=== Exercise passage ===
__________

Morrocan Journalist Imprisoned For Alleged Abortion

Tourists walk around the city wall of Rabat, where Raissouni was arrested after leaving the gynecologist. (Wikimedia Commons)

Tourists walk around the city wall of Rabat, where Raissouni was arrested after leaving the gynecologist. (Wikimedia Commons)

Hajar Raissouni, a journalist for an independent newspaper, and her fiance were sentenced to prison on September 30 for an alleged abortion in Rabat, Morocco. Doctors and hospital staff who attended to Raissouni for internal bleeding were also arrested and given prison sentences of varying lengths. 

Raissouni has denied having an abortion, instead claiming that the government’s move to arrest her is politically motivated. As a reporter for the newspaper Akhbar al-Yaoum, Raissouni writes for one of the few papers that still reports unfavorably on the Moroccan government. She recently published the results of her government interrogation which questioned her uncle, president of one of Morocco’s largest Muslim movements. 

Though denying any connection between her arrest and her published work, the government is facing enormous backlash from human rights activists and the public. Ahmed Benchemsi, regional communications director for Human Rights Watch, responded to the arrest saying, “Morocco’s arrest, prosecution, and brutal violation of Hajar Raissouni’s private life illustrate the country’s lack of respect for individual freedoms and apparently the selective enforcement of unjust laws to punish critical journalism and activism.”

__________

=== Exercise data ===
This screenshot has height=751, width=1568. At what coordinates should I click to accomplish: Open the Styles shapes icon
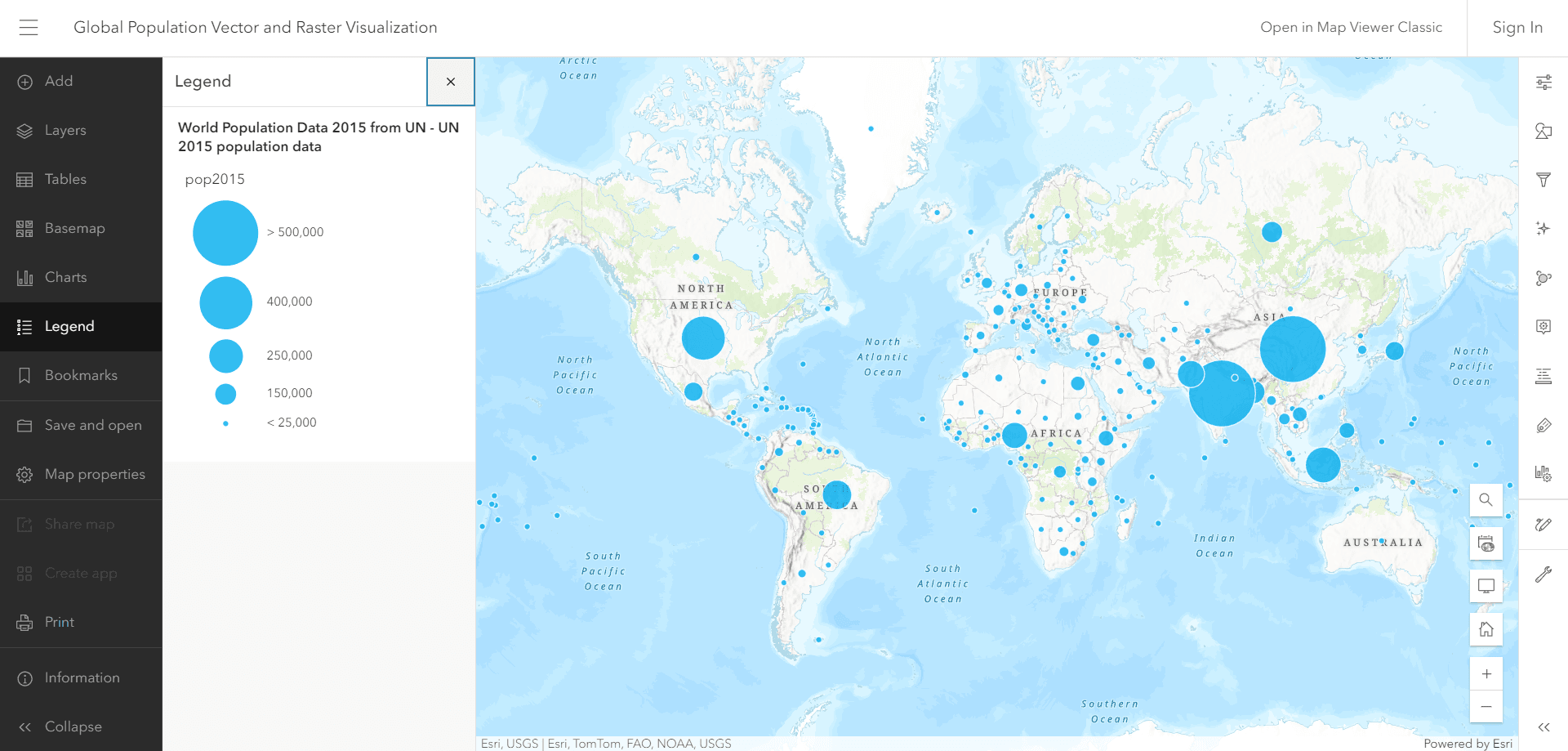tap(1543, 131)
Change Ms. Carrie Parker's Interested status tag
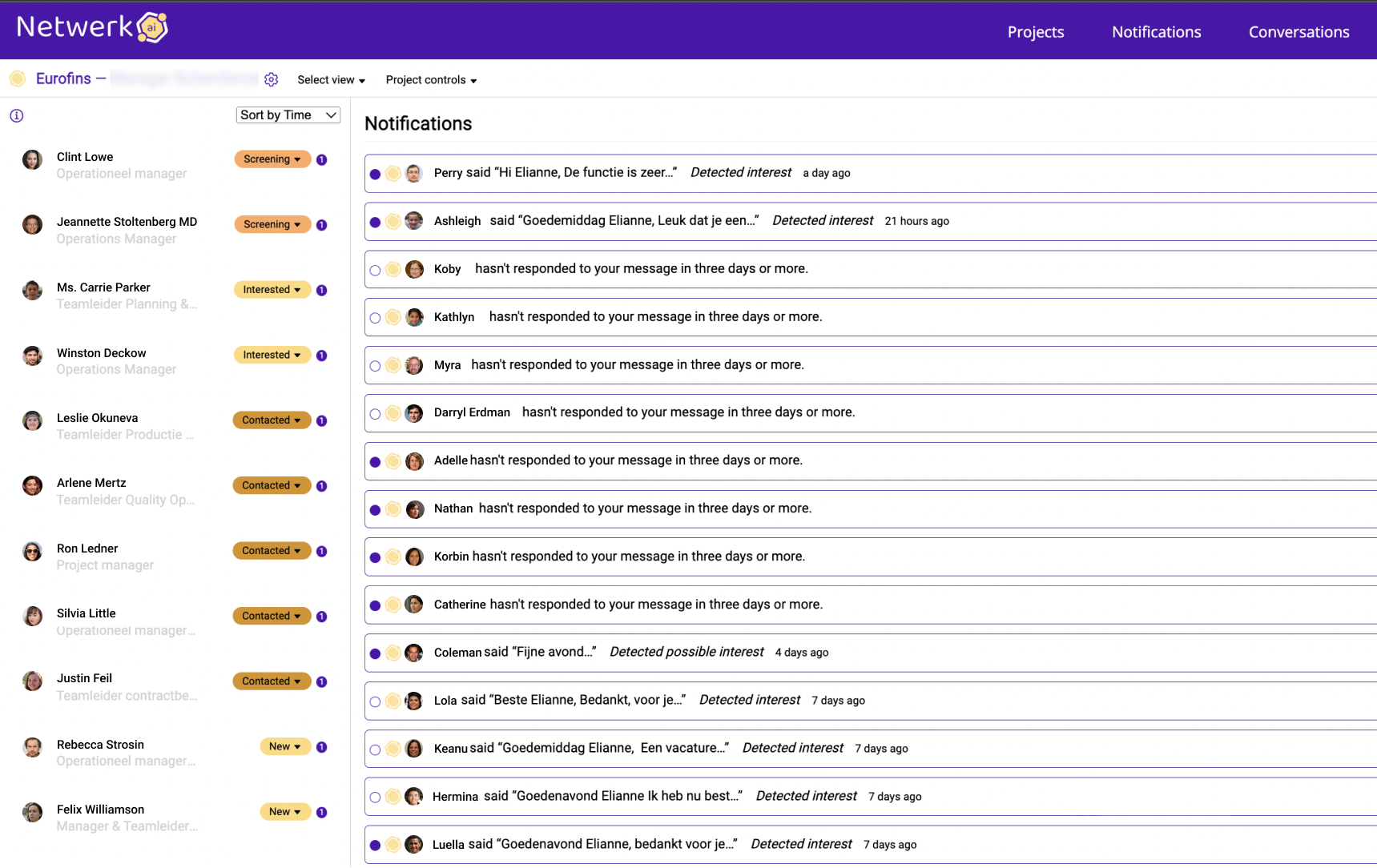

__________

=== Exercise instructions ===
Carry on the article about Hajar Raissouni's imprisonment, picking up right after its last sentence. The data above is not needed for any of the work here.

=== Result of this task ===
Rasissouni’s lawyer, Abdelmoula El Marouri, said that the verdict will be appealed as the medical evidence presented in court should have led to an acquittal. Anti-abortion laws in Morocco are not strictly enforced, with few arrests made. Abortion is currently legal if the pregnancy threatens the life of the mother.

Though a change in national law in 2016 forbids the imprisonment of journalists, the government has taken action against the media in new ways. The founder of the independent newspaper where Raissouni writes, Taoufik Bouachrine, received 12 years in prison for sexual assault in what the United Nations Working Group on Arbitrary Detention has called an unfair case.

Raissouni’s case represents the continuation of a fight for the freedom of press and information throughout the country, her supporters say.